One way to "uncover" those ideas, so that one can trade on or leapfrog them, is to be able to interpolate, or read between the lines; another to extrapolate, imagine the logical extensions of what little you do already know...
In either case, it's about filling in what's missing, building on something you know, to uncover or discover something you can't quite be sure of.
That's what I was doing in my analysis of Norton Ghost and its crap documentation.
You see, the truth about the "fingerprint" / "DiskID" argument must be that Symantec have introduced this whole concept of fingerprinting / diskID'ing, for one fundamental purpose:
Licensing Control.
[Those interested please see the post entitled:
"Ghost 2003 build 793 Broken options (NOPtions)"
in the High Radiation board for the FULL argument.
http://radified.com/cgi-bin/YaBB/YaBB.cgi?board=Full_Rad_Board;action=display;nu... ]
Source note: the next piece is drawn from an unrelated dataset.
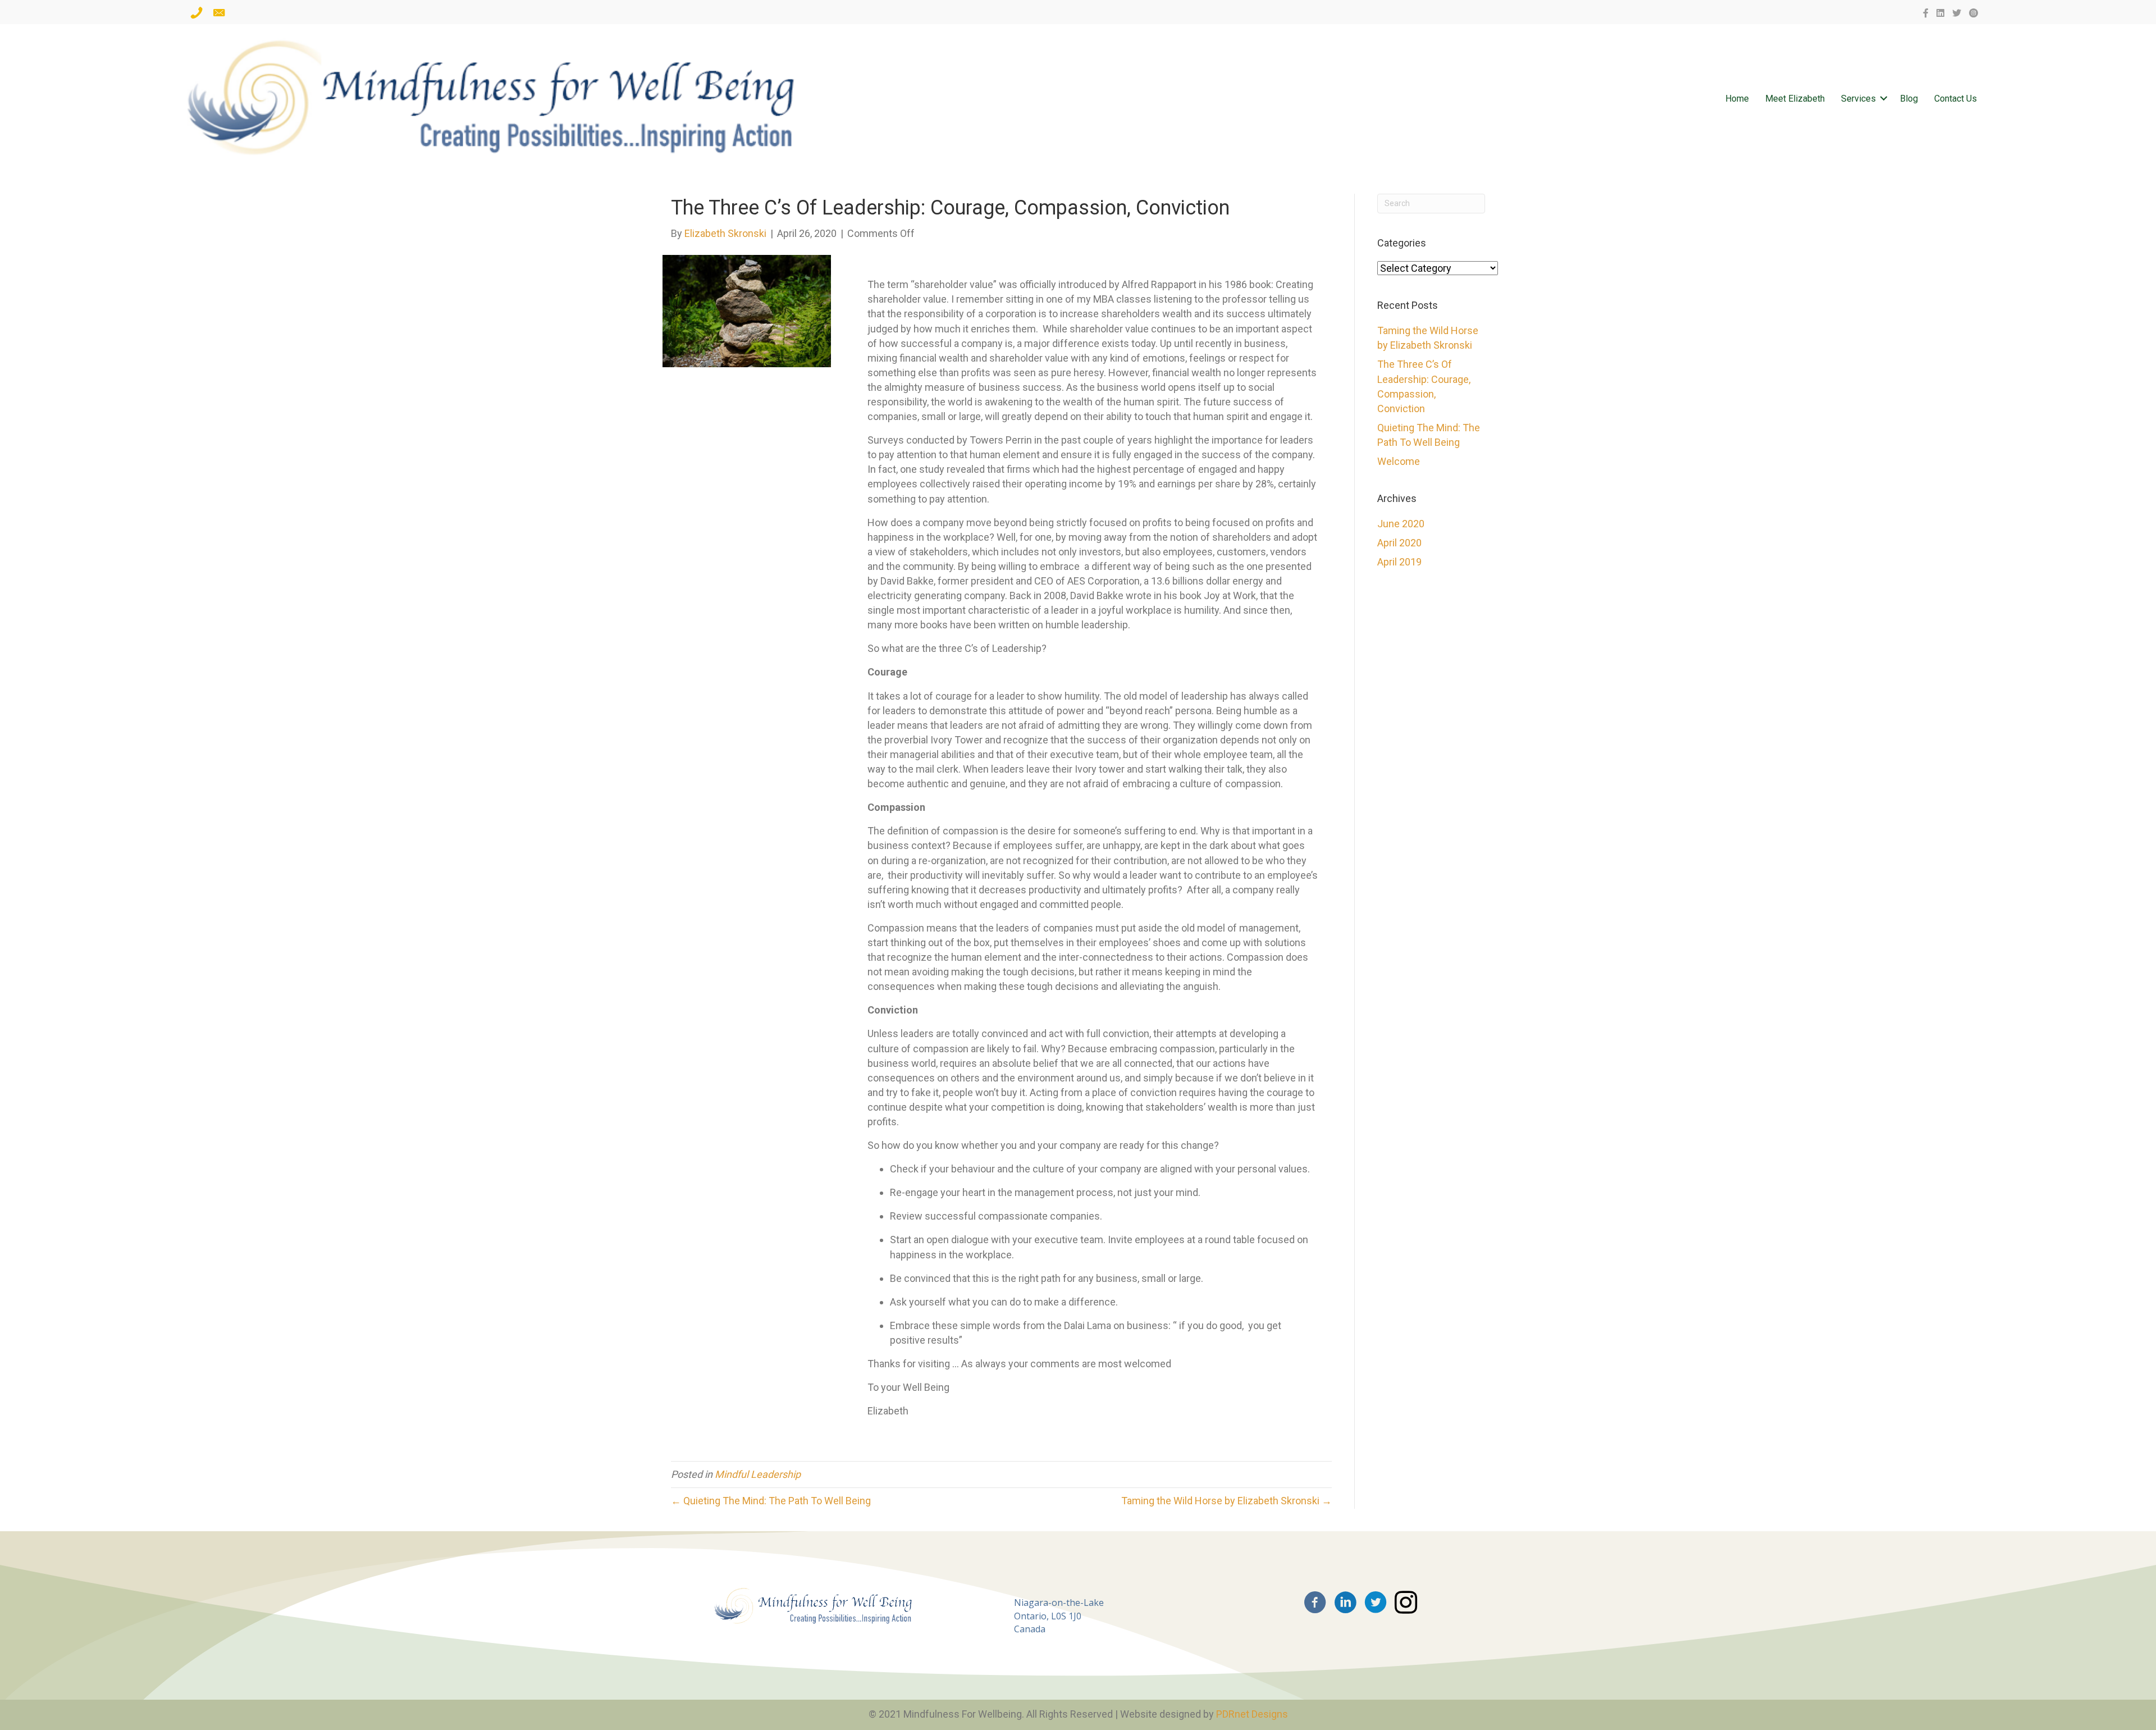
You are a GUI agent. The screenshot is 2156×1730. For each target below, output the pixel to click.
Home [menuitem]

They have tried to make it sound like its something else, there to "Enhance" the product by giving you some (maybe useful) information about when the disk was cloned, but really, it's there to enable them to convict people for breaches of their EULA. There is no genuine good reason to MARK a source Hard Disk before creating a Backup Image of it. (If Ghost really needed to be able to re-identify the disk at some point, there are plenty of other ways, including the Hardware Serial Number, the Volume Serial Number, and others...)
Does PKZIP / WinZIP mark (modify) your files as its own before it archives or backs them up? Does MS Backup? Does any other backup program? At best, they create separate, independent catalogs of what's to be (or been) backed up, not MARK the files or disks. In some / many cases, (no doubt) they LOCK the disks or files, but that's entirely different. That doesn't CHANGE the Data being backed up, just takes temporary control of it, as appropriate.
But Symantec has, for reasons of its own, tried to hide this fact behind misinformation, falsely referring to the process as "Identifying" when it's really "Marking".
In my opinion, by doing so, they seriously damaged their credibility and the value of their product, but hey, that's their business.
And, of course, it's also about paranoia. They think (rightly) that people will breach their Licence Agreements, and they want to be able to do something about it. Pity they don't just make that clear and state that if you need to clone to multiple machines, you need to buy a different licence.
I say: Let the Truth Prevail.
IMO: Because it insists on WRITING to ALL your Hard Drives (even ones it's possibly never going to Image) before it does ANYTHING, Symantec Norton Ghost SUX!
But Hey, Symantec, no doubt, will survive!
And thank God that we are not all paranoid conspiracy theorists!